▶ _What you have to do_:
Word for word, restate every entry shown below.

::::

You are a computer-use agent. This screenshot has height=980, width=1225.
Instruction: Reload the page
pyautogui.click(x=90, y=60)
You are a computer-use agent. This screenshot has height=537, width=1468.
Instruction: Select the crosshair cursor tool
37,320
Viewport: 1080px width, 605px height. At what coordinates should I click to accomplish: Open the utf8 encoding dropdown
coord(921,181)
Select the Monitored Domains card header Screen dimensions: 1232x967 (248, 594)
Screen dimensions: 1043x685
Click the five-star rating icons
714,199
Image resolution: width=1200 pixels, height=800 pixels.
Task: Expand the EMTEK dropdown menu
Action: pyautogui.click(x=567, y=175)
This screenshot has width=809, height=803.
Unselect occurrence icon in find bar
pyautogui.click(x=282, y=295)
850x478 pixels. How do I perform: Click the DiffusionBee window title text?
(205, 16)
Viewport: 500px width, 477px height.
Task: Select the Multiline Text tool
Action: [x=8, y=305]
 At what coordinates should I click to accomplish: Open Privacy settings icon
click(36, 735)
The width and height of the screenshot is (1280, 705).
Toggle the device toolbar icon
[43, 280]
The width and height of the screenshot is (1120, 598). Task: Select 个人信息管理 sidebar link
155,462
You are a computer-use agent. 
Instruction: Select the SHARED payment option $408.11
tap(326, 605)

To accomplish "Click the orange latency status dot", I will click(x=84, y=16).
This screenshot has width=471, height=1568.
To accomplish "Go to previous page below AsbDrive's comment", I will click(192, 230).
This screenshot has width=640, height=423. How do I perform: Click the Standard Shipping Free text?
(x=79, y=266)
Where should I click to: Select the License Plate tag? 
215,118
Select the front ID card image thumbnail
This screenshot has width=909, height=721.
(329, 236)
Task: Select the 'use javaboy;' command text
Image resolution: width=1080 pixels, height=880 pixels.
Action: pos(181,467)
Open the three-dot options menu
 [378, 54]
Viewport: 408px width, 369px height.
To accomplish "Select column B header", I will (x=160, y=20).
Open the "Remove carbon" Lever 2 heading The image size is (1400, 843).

::::

▶ _Written solution_:
You are a computer-use agent. This screenshot has height=980, width=1225.
Instruction: Reload the page
pyautogui.click(x=90, y=60)
You are a computer-use agent. This screenshot has height=537, width=1468.
Instruction: Select the crosshair cursor tool
37,320
Viewport: 1080px width, 605px height. At what coordinates should I click to accomplish: Open the utf8 encoding dropdown
coord(921,181)
Select the Monitored Domains card header Screen dimensions: 1232x967 (248, 594)
Screen dimensions: 1043x685
Click the five-star rating icons
714,199
Image resolution: width=1200 pixels, height=800 pixels.
Task: Expand the EMTEK dropdown menu
Action: pyautogui.click(x=567, y=175)
This screenshot has width=809, height=803.
Unselect occurrence icon in find bar
pyautogui.click(x=282, y=295)
850x478 pixels. How do I perform: Click the DiffusionBee window title text?
(205, 16)
Viewport: 500px width, 477px height.
Task: Select the Multiline Text tool
Action: [x=8, y=305]
 At what coordinates should I click to accomplish: Open Privacy settings icon
click(36, 735)
The width and height of the screenshot is (1280, 705).
Toggle the device toolbar icon
[43, 280]
The width and height of the screenshot is (1120, 598). Task: Select 个人信息管理 sidebar link
155,462
You are a computer-use agent. 
Instruction: Select the SHARED payment option $408.11
tap(326, 605)

To accomplish "Click the orange latency status dot", I will click(x=84, y=16).
This screenshot has width=471, height=1568.
To accomplish "Go to previous page below AsbDrive's comment", I will click(192, 230).
This screenshot has width=640, height=423. How do I perform: Click the Standard Shipping Free text?
(x=79, y=266)
Where should I click to: Select the License Plate tag? 
215,118
Select the front ID card image thumbnail
This screenshot has width=909, height=721.
(329, 236)
Task: Select the 'use javaboy;' command text
Image resolution: width=1080 pixels, height=880 pixels.
Action: pos(181,467)
Open the three-dot options menu
 [378, 54]
Viewport: 408px width, 369px height.
To accomplish "Select column B header", I will (x=160, y=20).
Open the "Remove carbon" Lever 2 heading The image size is (1400, 843).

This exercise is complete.